Помощь пришла с неожиданной стороны: от Генриха Гейне. 46-летний поэт, страдающий от паралича, никогда не имевший собственных детей, однажды пришел к ним и обнаружил молодых родителей близкими к безумию, у постели корчившейся в судорогах малютки. Гейне принялся командовать. Велел вскипятить воды и искупал девочку в горячей ванне {35}.
Женнихен поправилась, но ее родители все никак не могли прийти в себя. Было решено, что Женни с ребенком отправится в Трир, где ее мать могла бы помочь ей с малышкой в эти самые сложные первые месяцы. Одетая в дорожный плащ и шляпку с пером, с ребенком на руках, Женни села в дилижанс и отправилась домой, оставив Маркса в Париже одного. Чем дальше на восток они уезжали, тем больше Женни беспокоилась. Они не прожили в браке и года, и молодая женщина боялась, что ее Карл падет жертвой «необузданных страстей и соблазнов французской столицы» {36}. Женни уже хорошо усвоила, что Париж был тем местом, где легко исполняются практически любые желания.

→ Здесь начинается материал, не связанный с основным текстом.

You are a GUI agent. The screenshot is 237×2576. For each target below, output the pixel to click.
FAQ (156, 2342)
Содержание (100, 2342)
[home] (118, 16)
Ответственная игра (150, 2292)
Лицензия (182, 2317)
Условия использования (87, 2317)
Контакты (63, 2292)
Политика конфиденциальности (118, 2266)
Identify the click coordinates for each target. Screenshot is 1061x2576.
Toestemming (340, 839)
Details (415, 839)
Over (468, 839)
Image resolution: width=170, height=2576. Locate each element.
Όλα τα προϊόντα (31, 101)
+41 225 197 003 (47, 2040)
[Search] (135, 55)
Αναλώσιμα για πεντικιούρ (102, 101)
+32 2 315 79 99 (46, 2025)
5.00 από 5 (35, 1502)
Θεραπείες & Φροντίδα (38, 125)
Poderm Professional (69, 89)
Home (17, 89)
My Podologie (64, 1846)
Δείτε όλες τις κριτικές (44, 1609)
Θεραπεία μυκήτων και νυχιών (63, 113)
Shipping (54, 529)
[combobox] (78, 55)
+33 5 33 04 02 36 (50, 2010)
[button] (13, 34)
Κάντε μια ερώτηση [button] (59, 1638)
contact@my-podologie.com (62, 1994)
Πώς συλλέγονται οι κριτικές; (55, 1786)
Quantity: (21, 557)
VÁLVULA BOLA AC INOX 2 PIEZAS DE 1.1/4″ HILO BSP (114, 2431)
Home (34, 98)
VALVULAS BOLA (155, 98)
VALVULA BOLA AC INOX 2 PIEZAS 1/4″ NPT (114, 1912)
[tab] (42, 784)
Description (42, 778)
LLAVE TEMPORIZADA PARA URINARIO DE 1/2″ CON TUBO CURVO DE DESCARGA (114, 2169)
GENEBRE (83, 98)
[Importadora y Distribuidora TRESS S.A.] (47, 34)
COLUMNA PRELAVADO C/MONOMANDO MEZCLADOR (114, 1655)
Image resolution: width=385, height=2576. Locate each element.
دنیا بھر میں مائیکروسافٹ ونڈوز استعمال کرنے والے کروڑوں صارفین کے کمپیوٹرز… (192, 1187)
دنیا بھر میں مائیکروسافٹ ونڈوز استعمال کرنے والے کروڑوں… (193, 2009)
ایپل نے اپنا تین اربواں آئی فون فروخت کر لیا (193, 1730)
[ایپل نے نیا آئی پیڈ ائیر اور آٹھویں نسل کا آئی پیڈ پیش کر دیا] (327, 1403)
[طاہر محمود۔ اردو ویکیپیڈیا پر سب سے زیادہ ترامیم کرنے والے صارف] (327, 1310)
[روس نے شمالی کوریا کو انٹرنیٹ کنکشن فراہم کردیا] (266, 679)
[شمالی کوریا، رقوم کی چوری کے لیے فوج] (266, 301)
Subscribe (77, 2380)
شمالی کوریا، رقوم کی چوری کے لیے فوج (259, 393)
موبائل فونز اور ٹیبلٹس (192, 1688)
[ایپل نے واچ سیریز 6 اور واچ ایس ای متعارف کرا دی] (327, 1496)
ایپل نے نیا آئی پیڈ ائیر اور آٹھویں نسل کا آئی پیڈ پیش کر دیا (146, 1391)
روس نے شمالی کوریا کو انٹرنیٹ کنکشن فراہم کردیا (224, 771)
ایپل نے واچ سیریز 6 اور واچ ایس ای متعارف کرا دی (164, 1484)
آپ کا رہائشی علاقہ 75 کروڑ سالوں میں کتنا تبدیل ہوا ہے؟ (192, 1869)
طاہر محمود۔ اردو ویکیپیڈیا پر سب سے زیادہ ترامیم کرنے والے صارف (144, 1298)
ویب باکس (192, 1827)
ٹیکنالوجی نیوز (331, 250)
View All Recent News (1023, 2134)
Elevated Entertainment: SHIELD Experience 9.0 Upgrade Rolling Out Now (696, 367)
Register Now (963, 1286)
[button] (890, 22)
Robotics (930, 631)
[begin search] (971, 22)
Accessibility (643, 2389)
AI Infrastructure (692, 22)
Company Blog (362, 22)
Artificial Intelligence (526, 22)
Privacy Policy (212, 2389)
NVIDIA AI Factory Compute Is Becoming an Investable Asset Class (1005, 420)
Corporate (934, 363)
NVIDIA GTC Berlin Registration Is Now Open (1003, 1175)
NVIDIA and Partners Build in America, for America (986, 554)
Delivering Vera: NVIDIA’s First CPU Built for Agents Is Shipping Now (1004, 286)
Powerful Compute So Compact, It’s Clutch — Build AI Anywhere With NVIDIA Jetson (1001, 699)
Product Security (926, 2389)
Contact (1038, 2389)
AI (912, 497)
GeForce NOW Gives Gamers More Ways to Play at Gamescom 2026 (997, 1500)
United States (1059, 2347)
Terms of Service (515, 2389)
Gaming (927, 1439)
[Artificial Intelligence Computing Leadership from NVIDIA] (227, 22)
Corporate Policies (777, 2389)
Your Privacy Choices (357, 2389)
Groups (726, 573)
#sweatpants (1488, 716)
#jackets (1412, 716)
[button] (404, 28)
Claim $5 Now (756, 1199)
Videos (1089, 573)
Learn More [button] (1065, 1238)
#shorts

Ей не стоило волноваться. Маркс был очень занят в ее отсутствие, но отнюдь не другими женщинами. Пока Женни отсутствовала, он с головой погрузился в мир тайных обществ — и начал свои первые реальные исследования экономики.
6. Париж, 1844
Пять человек слушали и не понимали, а пятеро других не понимали, но говорили.
Александр Герцен {1}
Безработица для Маркса означала свободу: теперь он мог вернуться к обучению. Его классными комнатами стали маленькие кафе, освещенные газовыми рожками, винные погребки и крошечные конторы, переполненные мужчинами, почти не видящими друг друга в клубах сизого сигарного дыма. Здесь не было лекций — здесь шли дискуссии, шумные собрания, привлекавшие внимание любопытных прохожих. Заглянув сюда, можно было услышать пламенные речи на всех европейских языках и увидеть, как мужчины кричат друг на друга, иногда даже не понимая собеседника, но обсуждая одни и те же темы: достоинства социализма, коммунизма, национализма, либерализма и демократии. Надо ли брать власть силой? Восстанавливать ли после этого государство из руин — или обратиться к правящему классу с требованием кардинальных социальных перемен, неотвратимость которых видит каждый, — и монархии должны смириться с этим процессом. Здесь были те, кто поддерживал растущую роль буржуазии и промышленников, кто видел надежду человечества в технических и научных достижениях, ускоряющих производство; в сокращении расходов на производство основных товаров и в открытии новых рынков сбыта. Раздавались и другие голоса, призывавшие к осторожности. Эти люди говорили о том, что упомянутые достижения таят в себе даже большую опасность для трудящихся, чем монархия, которую буржуазия высокомерно считала бессильной и полностью исчерпавшей себя. Промышленниками двигала обыкновенная жадность, жажда наживы — и ради нее они были способны жертвовать целыми поколениями рабочих.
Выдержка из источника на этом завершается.